酒放在床头柜,余幸开了一罐递给她,又开了一罐自己喝,她喝的又快又急,一瓶瞬间见底,又开了一瓶。
“植初,你有没有想过离开这里?”余幸坐在黑暗中温柔的问。
郁植初喝了一口酒:“暂时没有,你想走了?”
“也不是想走。

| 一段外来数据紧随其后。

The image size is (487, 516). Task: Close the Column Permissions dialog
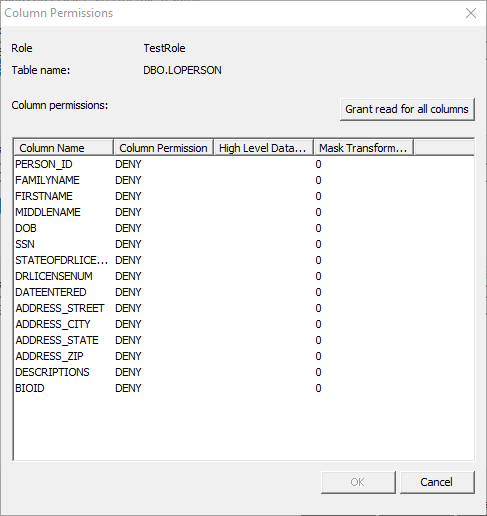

”余幸摇了摇头:“我曾经以为逃离掉那座城市就能很顺利的忘记他,当作一切都没发生过,可自从来到这里,我发现越来越想他,整天看着那些病人以及和难民营里的那些人,我都会忍不住在想,他们没有死,他们还活着,即使困难仍旧能得到人道组织尽全力的帮助,可我的他,没了,回不来了……”
“拼命的往外逃,又有什么用呢?事到如今这痛苦仍旧绵延不绝蚀人心骨,还是逃不掉,我都想把我的心脏给挖了……”
越是刻意遗忘,就越是清晰鲜明;可越是清晰鲜明,便越是刻意遗忘。
窗外有暗淡的路灯,余幸抬起脸,任由眼泪汹涌而出:“所以我觉得我可能不适合待在这种环境里。”
郁植初心里一痛,强忍住了,拍了拍她的手以示安抚:“他也是军人吗?”
“是……”她像个孩子一样揉着眼睛,哭得整个胸腔都在剧烈地起伏着:“今天是他的一周年忌日。”
郁植初爬到她身边去拥抱她,不再说一句话,只一下一下的摸着她的头,任她哭。
余幸冰冷的脸颊贴在郁植初的颈窝里,喃喃地说:“这世界太坏了,总无端给人希冀让人以为一辈子能够很长。植初,你千万别像我这样,若是能爱一天就爱一天吧,这样以后才不会后悔当时为什么没能多付出一点,哪怕一点点。不要隐藏自己的心思,我们这种人,得一天当下,是一天始终。